As of Thursday, June 15, 2017
With a Washington, D.C., hearing coming up on June 27 to discuss possible changes to the North American Free Trade Agreement, the U.S. textile industry has put together a wish list of items it would like to see implemented.
The National Council of Textile Organizations, a textile trade group based in Washington, D.C., said it would like to see NAFTA restructured so more U.S. cotton and textiles are used by Mexico and Canada when making apparel.
In comments filed with the U.S. trade representative’s office, which could start NAFTA renegotiations as early as Aug. 16, the trade group said it would like to do away with certain NAFTA provisions that promote using textiles from countries that are not members of NAFTA.
“Eliminating loopholes that shift production to third-party countries like China and devoting more customs enforcement resources to stop illegal third-country transshipments are two changes that would make the agreement better,” said William V. McCrary Jr., NCTO chairman, who is also chairman and chief executive of William Barnet & Son, a synthetic fiber/yarn/polymer company based in Spartanburg, S.C.
The U.S. is the fourth-largest exporter of textile-related products in the world, with China being No. 1. Fiber, textile and apparel exports combined from the United States totaled $26.3 billion in 2016. That is a little more than one-third of the total U.S. output of textiles and apparel, which added up to $74.4 billion in 2016.
One of the U.S. textile industry’s saviors has been free-trade agreements that require that regional yarns and fabric be used in production. If you look at the $13 billion in man-made fiber, yarn and fabrics exported from the United States, a big chunk, $4.4 billion, is sent to Mexico, and $1.6 billion is shipped to Canada.
Countries that have free-trade pacts with the United States can receive duty-free entry of their apparel and textiles into the country if they adhere to a yarn-forward rule. That means everything from the yarn on has to come from within the free-trade-agreement region, with the United States being a big supplier of yarn and cotton.
But NAFTA allows for an exception to this rule under something called trade-preference levels. TPLs allow for a certain amount of yarn and fabric produced outside the free-trade-agreement region to be used in apparel production as long as the non-regional inputs are cut and sewn within the free-trade countries.
Overall, Mexico and Canada combined are permitted to ship nearly 236 million square meter equivalents (SME) of apparel, made-ups and fabric and 12.8 million kilograms of yarn containing third-party components.
NCTO and its members would like to see the TPLs completely eliminated under NAFTA so fabrics from places such as China, Vietnam and South Korea cannot be used.
The U.S. textile industry would also like NAFTA negotiators to decide whether to change or eliminate three rules that are said to hurt U.S. cotton and fabric sales.
The first is for component exemptions, which says that sewing thread, pocketing and narrow elastics do not have to come from the NAFTA region. Under the Dominican Republic–Central America Free Trade Agreement, these items must come from the region.
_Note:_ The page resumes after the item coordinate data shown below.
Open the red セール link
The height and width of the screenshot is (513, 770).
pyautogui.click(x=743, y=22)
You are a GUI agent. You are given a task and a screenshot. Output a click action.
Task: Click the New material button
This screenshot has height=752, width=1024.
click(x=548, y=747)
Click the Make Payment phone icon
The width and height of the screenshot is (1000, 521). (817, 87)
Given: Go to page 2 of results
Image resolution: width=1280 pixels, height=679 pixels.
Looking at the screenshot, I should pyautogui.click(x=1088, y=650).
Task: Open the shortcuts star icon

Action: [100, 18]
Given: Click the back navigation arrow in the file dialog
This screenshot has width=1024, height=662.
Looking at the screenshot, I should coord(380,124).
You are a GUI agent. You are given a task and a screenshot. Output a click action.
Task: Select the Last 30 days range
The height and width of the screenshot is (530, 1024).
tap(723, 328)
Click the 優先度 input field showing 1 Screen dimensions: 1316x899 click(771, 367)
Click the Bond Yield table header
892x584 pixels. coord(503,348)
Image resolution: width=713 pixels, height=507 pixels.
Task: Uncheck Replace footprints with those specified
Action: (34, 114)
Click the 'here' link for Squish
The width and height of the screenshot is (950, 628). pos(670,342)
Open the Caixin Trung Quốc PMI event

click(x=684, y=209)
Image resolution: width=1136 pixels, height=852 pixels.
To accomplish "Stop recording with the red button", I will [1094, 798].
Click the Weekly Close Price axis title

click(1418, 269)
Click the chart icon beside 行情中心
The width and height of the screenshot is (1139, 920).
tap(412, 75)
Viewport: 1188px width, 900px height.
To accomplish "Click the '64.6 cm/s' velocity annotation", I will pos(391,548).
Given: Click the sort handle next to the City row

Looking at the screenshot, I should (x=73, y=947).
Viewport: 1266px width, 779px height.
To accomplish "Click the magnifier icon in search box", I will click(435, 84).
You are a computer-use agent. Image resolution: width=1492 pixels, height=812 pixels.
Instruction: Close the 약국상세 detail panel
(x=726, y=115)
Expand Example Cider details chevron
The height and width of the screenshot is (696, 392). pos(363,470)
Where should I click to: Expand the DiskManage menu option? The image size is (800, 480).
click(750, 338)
The second is the single-transformation rule. This means that certain apparel items—including some men’s dress shirts, cotton nightwear and certain underwear, bras and silk and linen apparel that is cut and sewn in the region—can receive duty-free status even if the key yarns and fabrics used in them come from outside the NAFTA region.
The justification for granting these items cut-and-sew status was based on a determination that key yarns or fabrics for these products were not “commercially available” in the NAFTA region at the time the agreement was negotiated. Despite the low NAFTA value-add, these apparel items are awarded the same duty-free status as products that fully comply with the yarn-forward rule of origin, which some feel is unfair.
The third provision to be discussed is the special-regime rule. This calls for a special provision that apparel made in the United States from fabric made in the United States but spun from yarn coming from outside the NAFTA region can receive duty-free status if exported to NAFTA members.
NCTO believes this is more liberal than the yarn-forward provision, but the downside is that all components (except sewing thread, pocketing and narrow elastics) must be woven or knit in the United States—not just the essential character fabric as under yarn forward.
NCTO would like to see this provision reviewed to see if it should be eliminated, adjusted or added to enhance the benefits for U.S. textile manufacturers.